Entries on target coordinates:
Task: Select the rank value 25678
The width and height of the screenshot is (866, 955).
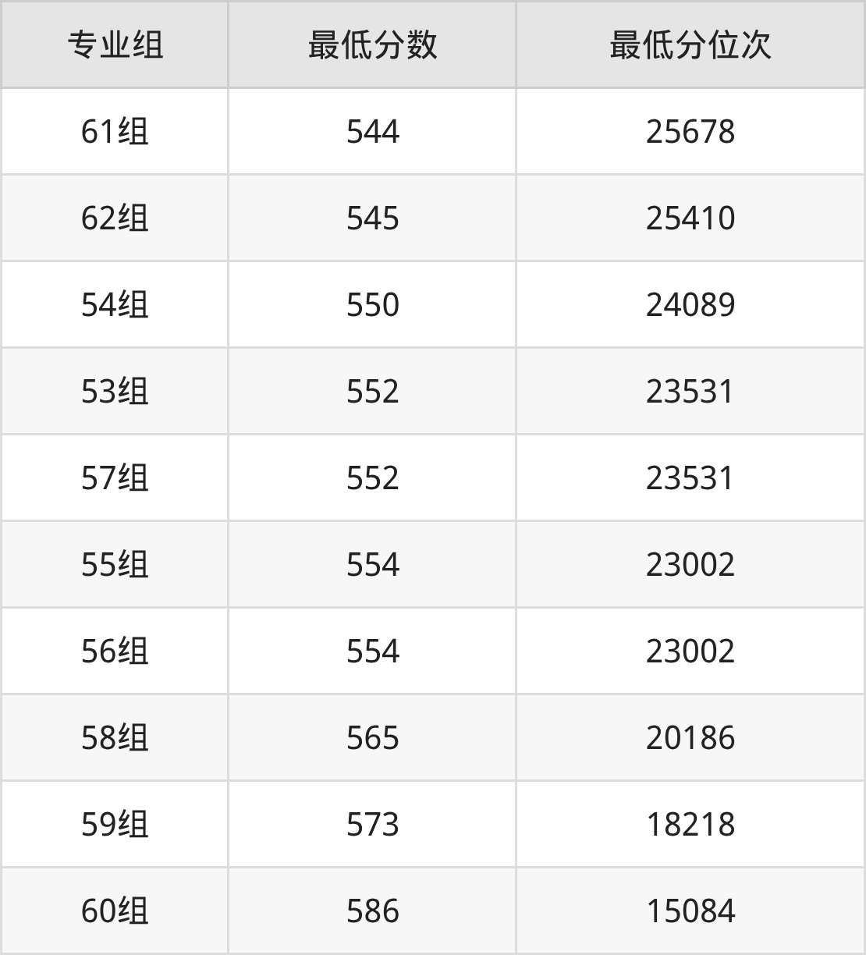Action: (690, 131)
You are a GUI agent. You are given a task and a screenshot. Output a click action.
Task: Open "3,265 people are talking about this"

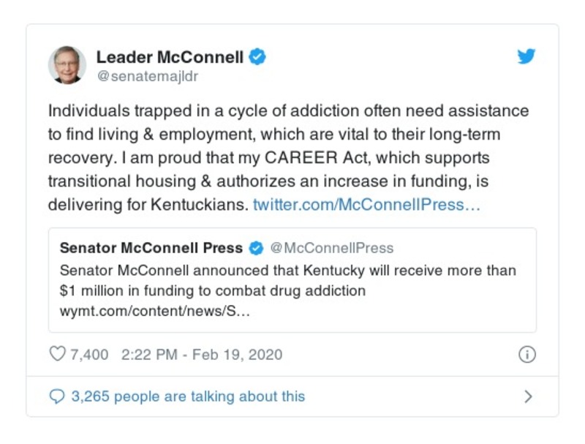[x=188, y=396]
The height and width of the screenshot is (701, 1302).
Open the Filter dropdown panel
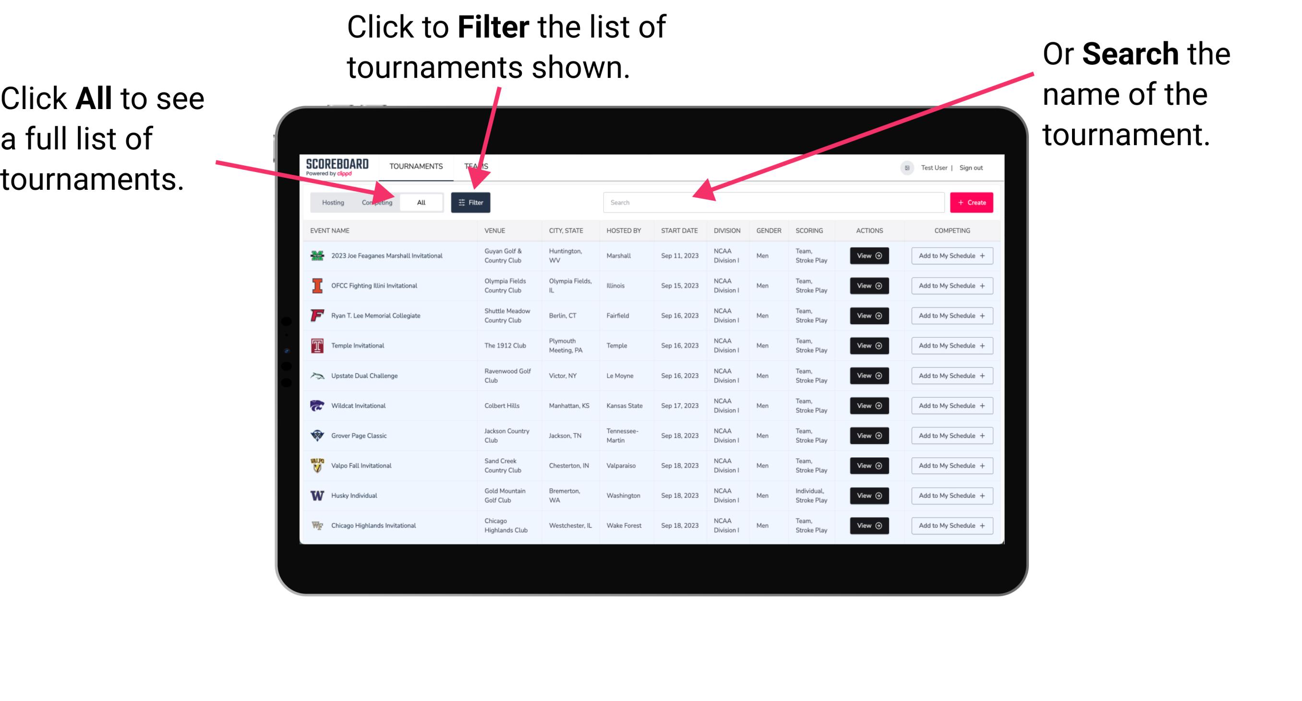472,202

* [Requirements]:
Retype the lines above word for word, without the pictures.

* [Solved exercise]:
Task: Select the rank value 25678
The width and height of the screenshot is (866, 955).
Action: (690, 131)
You are a GUI agent. You are given a task and a screenshot. Output a click action.
Task: Open "3,265 people are talking about this"

[x=188, y=396]
The height and width of the screenshot is (701, 1302).
Open the Filter dropdown panel
472,202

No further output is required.